Embrace emotional health

Talk to your children every day and, more important, listen to them. Intentionally put the busyness of your day on hold for a while and delve into their world. Find out what’s happening at school, with friends and with other family members. Be attentive to facial expressions, mood and word choices. Be aware of where your children are emotionally, and be ready to lend a helping hand or a listening ear.

Encourage potential

Every child has great academic potential. No matter what subject or interest, encourage and support your children in doing better and stretching their expectations. Know your kids’ teachers and what’s happening at school. Remember, where you spend your time communicates to your children what you value.

Promote physical health

Many of America’s children and teens are inactive and overweight as a result. A child left cooped up in the house day after day is not really a healthy child. Provide ample opportunities for your children to get out and get moving every day, even if you have to partner with them to do it.

Choose nutrition

Keep a good supply of nutritious foods at home. Establish a routine of sitting down to eat breakfast and/or dinner together. For lunch, use plastic bags to prepackage your own fresh fruits and vegetables along with whole grain breads and lean meats for sandwiches. For something sweet, choose seedless red grapes or a banana.

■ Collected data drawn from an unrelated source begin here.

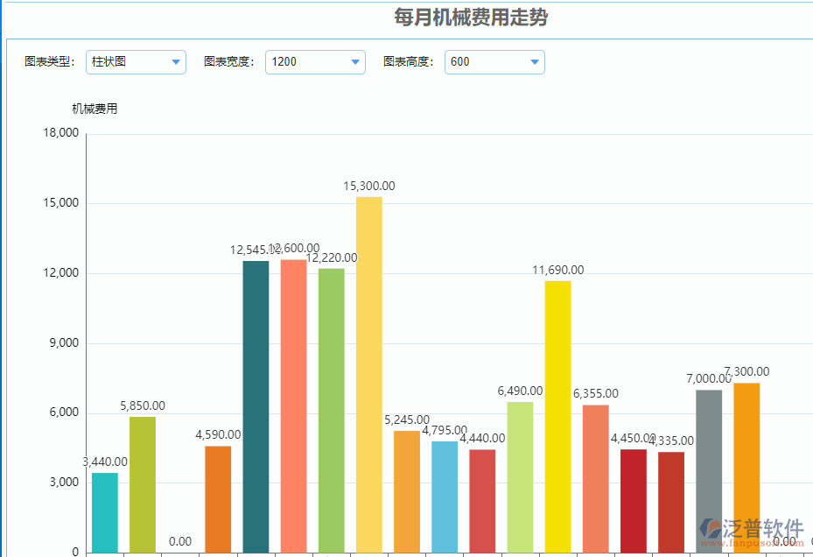Screen dimensions: 813x557
Task: Click the 机械费用 y-axis label
Action: pyautogui.click(x=95, y=109)
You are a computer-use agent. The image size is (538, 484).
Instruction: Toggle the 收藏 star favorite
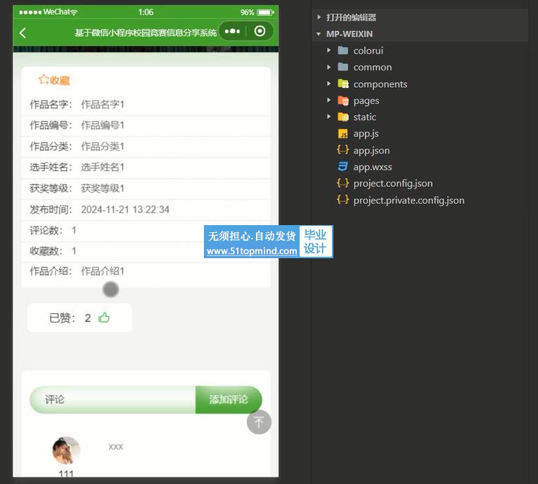pos(44,80)
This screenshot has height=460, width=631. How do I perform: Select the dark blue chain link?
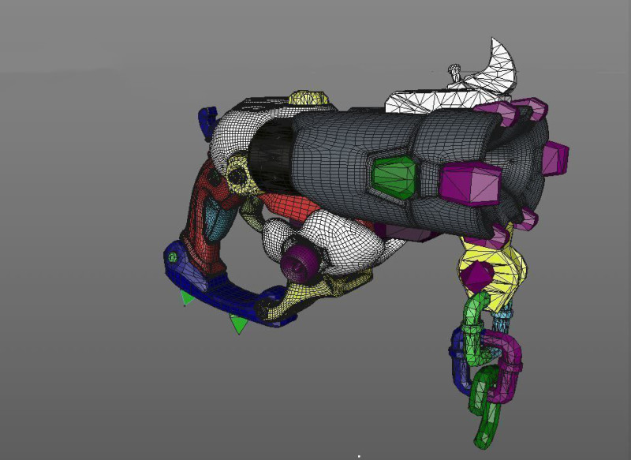(459, 359)
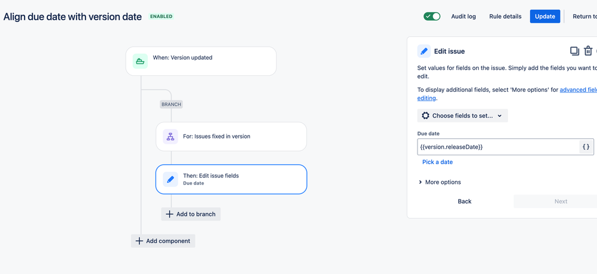Click the pencil icon on Edit issue fields node
The width and height of the screenshot is (597, 274).
[x=170, y=179]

Dinner can be a bit more of a challenge in a busy household where kids are going in multiple directions. If you’ve got a night when dinner is on the run, due to school or sport events, pick up a hot, nutritious dinner at the local grocery store, and avoid the panic-induced run to the local fast-food restaurant. Most markets today cater to busy families by providing a variety of quick, convenient and nutritious meals.

Before you go shopping, take the extra time to plan your meals for the week. By thinking ahead and planning your meals around your activities, you can maximize time with your family and still eat healthily.

Provide social integration

Encourage your children to join teams and youth groups, and be available to help and participate yourself when possible. After you’ve checked out their friends’ parents for that occasional sleepover, make sure to reciprocate and provide fun evenings at your own home. Allow your children to act as host and train them in the biblical art of hospitality.

The autopilot mode of parenting can be timesaving in the short-term, but it is a long-term expense for your family. Instead, stay focused and engaged in your children’s lives.

Keep your hands firmly on the wheel during these parenting years. “There is a time for everything, and a season for every activity under heaven” (Ecclesiastes 3:1). This is your season to build a healthy family.